[Entries on target coordinates]
---------------
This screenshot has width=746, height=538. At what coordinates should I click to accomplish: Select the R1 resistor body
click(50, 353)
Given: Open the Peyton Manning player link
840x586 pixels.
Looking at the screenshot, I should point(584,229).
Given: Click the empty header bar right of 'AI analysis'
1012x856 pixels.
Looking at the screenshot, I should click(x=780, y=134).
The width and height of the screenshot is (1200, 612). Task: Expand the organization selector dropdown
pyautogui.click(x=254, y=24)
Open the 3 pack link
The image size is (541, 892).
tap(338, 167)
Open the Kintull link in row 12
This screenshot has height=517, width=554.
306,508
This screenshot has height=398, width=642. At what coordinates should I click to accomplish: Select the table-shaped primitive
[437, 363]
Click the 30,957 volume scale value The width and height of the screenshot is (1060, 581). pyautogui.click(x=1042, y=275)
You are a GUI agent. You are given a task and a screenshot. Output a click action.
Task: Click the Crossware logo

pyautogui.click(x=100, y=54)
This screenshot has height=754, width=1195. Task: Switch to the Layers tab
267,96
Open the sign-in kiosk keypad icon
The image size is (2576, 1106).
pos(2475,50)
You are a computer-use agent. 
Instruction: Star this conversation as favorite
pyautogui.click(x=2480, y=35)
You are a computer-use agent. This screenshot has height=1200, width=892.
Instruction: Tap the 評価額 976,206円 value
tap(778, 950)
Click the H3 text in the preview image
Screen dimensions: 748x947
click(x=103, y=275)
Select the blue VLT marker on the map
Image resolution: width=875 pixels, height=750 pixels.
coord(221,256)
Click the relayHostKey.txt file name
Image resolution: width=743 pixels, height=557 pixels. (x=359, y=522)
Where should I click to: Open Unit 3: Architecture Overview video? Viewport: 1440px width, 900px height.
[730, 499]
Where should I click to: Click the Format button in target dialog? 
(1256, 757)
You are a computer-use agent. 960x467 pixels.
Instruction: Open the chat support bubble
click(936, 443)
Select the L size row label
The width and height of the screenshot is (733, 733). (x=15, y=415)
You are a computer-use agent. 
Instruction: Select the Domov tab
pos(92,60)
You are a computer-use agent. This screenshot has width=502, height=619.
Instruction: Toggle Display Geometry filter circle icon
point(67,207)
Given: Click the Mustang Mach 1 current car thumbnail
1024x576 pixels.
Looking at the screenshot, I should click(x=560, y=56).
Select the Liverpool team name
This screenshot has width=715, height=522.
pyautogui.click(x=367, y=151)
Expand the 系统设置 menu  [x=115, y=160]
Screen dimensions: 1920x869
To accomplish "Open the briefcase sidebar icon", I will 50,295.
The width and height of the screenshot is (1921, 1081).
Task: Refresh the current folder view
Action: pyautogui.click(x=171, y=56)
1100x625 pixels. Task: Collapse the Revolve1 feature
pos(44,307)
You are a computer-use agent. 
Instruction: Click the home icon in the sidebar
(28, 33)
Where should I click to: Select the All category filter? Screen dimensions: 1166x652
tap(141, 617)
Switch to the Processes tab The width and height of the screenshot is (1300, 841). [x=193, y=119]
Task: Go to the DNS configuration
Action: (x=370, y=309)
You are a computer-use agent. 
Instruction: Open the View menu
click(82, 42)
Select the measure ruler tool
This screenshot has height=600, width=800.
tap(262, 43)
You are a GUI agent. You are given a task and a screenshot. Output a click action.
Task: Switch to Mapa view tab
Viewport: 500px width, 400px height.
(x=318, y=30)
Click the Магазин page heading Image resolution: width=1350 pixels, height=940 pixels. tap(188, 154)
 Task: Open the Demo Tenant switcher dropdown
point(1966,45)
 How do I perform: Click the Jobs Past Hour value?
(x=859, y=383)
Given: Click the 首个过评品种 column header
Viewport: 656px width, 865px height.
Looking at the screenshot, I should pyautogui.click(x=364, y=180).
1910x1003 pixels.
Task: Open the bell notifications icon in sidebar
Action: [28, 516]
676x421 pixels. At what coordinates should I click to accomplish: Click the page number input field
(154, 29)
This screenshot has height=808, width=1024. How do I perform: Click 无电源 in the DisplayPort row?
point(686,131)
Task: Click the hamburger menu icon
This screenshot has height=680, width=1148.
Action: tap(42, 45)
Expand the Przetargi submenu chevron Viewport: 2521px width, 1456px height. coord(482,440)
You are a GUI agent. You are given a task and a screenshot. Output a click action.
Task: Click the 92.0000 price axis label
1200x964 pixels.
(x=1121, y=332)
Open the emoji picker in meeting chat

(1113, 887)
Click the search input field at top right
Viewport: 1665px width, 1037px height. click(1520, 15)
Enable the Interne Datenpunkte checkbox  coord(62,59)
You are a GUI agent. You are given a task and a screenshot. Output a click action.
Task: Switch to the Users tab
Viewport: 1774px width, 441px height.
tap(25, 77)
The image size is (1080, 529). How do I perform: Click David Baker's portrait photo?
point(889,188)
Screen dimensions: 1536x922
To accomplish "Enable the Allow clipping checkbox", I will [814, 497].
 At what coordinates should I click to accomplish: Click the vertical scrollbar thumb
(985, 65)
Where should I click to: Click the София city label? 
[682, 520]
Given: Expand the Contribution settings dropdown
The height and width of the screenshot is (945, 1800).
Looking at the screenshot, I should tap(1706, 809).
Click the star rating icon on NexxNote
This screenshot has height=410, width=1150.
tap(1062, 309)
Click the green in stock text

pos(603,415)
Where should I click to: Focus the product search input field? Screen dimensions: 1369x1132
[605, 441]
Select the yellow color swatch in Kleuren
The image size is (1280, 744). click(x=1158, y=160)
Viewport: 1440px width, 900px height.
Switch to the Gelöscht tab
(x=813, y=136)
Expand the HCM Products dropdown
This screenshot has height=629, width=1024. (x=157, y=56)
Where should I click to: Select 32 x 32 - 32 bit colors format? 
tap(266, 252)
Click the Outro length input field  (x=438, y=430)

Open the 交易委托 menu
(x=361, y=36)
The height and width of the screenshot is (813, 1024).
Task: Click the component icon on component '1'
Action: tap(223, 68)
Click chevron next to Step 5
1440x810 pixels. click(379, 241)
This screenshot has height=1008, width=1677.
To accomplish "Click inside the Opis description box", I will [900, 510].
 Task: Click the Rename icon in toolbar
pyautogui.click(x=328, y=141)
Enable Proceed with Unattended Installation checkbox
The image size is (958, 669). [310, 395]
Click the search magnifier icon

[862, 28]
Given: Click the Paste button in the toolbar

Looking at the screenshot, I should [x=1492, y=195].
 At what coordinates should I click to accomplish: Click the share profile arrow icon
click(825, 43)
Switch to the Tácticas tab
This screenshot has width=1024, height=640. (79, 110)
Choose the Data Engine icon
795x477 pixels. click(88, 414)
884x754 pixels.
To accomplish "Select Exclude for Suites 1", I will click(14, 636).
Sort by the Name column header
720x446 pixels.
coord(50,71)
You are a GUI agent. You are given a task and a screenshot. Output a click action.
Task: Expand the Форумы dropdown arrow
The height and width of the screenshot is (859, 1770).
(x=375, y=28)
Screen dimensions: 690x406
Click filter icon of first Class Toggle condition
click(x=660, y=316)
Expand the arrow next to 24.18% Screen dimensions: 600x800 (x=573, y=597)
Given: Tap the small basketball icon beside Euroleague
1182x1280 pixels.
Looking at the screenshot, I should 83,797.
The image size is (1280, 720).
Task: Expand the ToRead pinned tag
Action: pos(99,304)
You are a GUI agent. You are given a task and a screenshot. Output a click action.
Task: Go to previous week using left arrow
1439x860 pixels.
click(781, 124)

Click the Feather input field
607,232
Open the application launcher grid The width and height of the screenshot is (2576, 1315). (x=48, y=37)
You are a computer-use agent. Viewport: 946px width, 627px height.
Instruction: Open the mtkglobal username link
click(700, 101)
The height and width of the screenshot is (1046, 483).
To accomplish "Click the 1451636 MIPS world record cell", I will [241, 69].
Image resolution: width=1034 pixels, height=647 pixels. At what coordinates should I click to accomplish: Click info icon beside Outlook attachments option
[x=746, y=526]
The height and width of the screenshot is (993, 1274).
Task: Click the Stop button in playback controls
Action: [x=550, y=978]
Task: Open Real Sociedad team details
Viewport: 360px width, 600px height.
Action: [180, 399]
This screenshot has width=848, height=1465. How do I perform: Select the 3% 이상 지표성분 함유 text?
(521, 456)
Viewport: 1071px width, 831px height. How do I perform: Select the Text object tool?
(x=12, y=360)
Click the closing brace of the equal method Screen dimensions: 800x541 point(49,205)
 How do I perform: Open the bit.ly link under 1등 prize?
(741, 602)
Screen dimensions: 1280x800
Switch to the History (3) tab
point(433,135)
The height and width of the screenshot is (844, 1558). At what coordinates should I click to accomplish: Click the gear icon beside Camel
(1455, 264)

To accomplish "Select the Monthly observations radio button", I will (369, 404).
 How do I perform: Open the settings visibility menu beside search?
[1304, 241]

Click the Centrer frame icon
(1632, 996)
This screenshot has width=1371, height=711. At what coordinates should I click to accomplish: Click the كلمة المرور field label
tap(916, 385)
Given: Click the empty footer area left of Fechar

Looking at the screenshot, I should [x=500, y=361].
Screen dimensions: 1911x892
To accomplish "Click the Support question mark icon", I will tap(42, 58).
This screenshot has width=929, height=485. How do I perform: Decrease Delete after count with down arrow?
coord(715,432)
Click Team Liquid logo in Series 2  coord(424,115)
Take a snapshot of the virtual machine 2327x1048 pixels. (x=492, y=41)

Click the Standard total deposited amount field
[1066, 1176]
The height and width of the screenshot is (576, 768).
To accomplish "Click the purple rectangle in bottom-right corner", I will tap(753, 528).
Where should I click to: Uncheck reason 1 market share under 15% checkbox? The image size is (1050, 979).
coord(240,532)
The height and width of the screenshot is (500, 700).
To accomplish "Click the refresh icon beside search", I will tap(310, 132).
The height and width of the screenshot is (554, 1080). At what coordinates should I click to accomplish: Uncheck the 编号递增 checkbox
---------------
Task to carry out
Put the part of the material that opens with the line containing "The height and width of the screenshot is (844, 1558)." and closes with the line containing "will tap(753, 528)." into a numbered list, including both of those lines and omitting blank lines.

Answer to this task
1. The height and width of the screenshot is (844, 1558). At what coordinates should I click to accomplish: Click the gear icon beside Camel
2. (1455, 264)
3. To accomplish "Select the Monthly observations radio button", I will (369, 404).
4.  How do I perform: Open the settings visibility menu beside search?
5. [1304, 241]
6. Click the Centrer frame icon
7. (1632, 996)
8. This screenshot has width=1371, height=711. At what coordinates should I click to accomplish: Click the كلمة المرور field label
9. tap(916, 385)
10. Given: Click the empty footer area left of Fechar
11. Looking at the screenshot, I should [x=500, y=361].
12. Screen dimensions: 1911x892
13. To accomplish "Click the Support question mark icon", I will tap(42, 58).
14. This screenshot has width=929, height=485. How do I perform: Decrease Delete after count with down arrow?
15. coord(715,432)
16. Click Team Liquid logo in Series 2  coord(424,115)
17. Take a snapshot of the virtual machine 2327x1048 pixels. (x=492, y=41)
18. Click the Standard total deposited amount field
19. [1066, 1176]
20. The height and width of the screenshot is (576, 768).
21. To accomplish "Click the purple rectangle in bottom-right corner", I will tap(753, 528).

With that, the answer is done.